Tiered pricing presents three package levels — Basic at 1× the floor price, Standard at 1.5–2×, Premium at 2.5–3× — and 68% of clients choose the middle tier.
How tiered pricing works
Tiered pricing packages your services into three fixed options — Basic at 1× your floor price, Standard at 1.5–2×, and Premium at 2.5–3× — and roughly 68% of clients select the middle tier. The structure works because of price anchoring: the Premium tier makes Standard look reasonable, and the Basic tier exists mainly to give Standard a cheaper reference point rather than to be sold. You design the middle tier to be the one you actually want to deliver, then load it with the scope and margin you target. Tiered pricing applies best to productized or repeatable work — websites, brand packages, content retainers, audits — where you can define clear deliverable bundles in advance. It fails for highly custom, one-off projects where scope is unknown, because fixed tiers require fixed scope. The practical implication for a freelancer is that you stop negotiating a single number and start steering the client toward a pre-engineered choice.

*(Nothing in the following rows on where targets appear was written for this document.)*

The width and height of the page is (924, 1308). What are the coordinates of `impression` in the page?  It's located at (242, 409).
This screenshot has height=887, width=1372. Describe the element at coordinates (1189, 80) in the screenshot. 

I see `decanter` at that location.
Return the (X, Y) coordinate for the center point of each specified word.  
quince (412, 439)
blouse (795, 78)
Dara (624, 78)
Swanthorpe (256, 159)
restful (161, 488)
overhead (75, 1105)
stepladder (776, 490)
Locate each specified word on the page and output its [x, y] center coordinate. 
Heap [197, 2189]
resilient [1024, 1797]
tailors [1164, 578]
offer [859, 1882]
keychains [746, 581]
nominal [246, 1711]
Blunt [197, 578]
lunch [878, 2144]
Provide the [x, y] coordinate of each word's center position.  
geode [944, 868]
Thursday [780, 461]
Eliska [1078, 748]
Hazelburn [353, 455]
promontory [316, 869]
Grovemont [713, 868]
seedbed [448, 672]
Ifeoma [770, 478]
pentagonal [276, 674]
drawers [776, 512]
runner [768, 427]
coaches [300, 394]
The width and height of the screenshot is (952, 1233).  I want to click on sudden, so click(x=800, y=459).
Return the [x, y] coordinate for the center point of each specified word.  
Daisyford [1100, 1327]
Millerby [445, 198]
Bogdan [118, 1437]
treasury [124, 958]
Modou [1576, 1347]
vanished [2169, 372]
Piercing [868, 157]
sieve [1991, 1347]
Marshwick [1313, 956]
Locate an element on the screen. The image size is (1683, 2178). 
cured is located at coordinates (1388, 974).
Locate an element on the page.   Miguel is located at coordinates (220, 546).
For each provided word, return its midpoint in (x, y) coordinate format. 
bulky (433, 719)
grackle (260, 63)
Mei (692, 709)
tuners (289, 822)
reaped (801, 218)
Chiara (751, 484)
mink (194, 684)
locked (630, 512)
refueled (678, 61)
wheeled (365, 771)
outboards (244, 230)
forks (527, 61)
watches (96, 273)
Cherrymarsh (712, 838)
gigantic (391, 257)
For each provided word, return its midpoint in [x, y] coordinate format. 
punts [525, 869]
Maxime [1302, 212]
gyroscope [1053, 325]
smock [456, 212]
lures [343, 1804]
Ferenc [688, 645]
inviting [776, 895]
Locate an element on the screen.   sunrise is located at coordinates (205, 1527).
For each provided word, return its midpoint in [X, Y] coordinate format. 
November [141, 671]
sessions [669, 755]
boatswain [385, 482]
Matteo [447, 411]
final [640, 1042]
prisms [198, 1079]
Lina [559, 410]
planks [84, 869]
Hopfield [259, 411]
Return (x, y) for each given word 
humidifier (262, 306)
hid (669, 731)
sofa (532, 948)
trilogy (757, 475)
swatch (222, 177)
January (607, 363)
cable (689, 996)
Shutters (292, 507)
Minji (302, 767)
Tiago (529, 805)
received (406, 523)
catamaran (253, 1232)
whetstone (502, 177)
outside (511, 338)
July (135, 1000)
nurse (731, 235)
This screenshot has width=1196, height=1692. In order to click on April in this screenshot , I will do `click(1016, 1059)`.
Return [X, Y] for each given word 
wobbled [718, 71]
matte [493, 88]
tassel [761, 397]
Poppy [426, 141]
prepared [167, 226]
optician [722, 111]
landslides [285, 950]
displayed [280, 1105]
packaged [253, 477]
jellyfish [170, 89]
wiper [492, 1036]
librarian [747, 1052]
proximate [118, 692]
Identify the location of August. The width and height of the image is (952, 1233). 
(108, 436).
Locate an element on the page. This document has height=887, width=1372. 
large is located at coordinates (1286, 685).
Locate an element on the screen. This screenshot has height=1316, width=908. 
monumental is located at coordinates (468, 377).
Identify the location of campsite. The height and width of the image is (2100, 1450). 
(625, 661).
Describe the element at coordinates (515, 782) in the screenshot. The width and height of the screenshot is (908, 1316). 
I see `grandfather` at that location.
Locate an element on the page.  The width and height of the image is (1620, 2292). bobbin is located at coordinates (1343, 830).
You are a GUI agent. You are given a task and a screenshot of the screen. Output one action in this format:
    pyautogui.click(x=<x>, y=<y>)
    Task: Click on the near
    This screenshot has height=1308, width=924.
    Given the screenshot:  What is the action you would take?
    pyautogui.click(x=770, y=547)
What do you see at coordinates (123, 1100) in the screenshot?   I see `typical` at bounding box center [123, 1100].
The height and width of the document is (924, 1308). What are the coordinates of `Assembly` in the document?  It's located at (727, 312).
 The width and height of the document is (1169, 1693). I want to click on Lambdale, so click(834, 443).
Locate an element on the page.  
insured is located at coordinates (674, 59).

Instead of quoting $4,000 and defending it, you present $2,500, $4,000, and $7,500, and most clients self-select the $4,000 option. This raises your average sale, because some clients trade up to Premium who would have only paid floor price under single-number quoting. It also speeds decisions: a client choosing between three options closes faster than one deciding yes or no on one price. Write each tier as a column of included deliverables so the value gap between tiers is visible at a glance.
Example
A web designer packages a small-business site
A freelance web designer sets a floor price of $2,000 for a basic site build. She structures three tiers: Basic at $2,000 (5 pages, template-based, one revision round), Standard at $3,500 (10 pages, custom design, contact form, two revision rounds, basic SEO), and Premium at $6,000 (unlimited pages, custom design, copywriting, e-commerce, three revision rounds, 90 days of support). Over 25 client proposals, 17 clients (68%) pick Standard at $3,500, 5 pick Basic at $2,000, and 3 pick Premium at $6,000. Her total revenue is (17 × $3,500) + (5 × $2,000) + (3 × $6,000) = $59,500 + $10,000 + $18,000 = $87,500, for an average sale of $3,500 per client. Had she quoted only her $2,000 floor to all 25 clients, she would have earned $50,000. The tier structure adds $37,500 — a 75% lift — almost entirely because the middle and Premium tiers capture clients willing to pay more than the floor.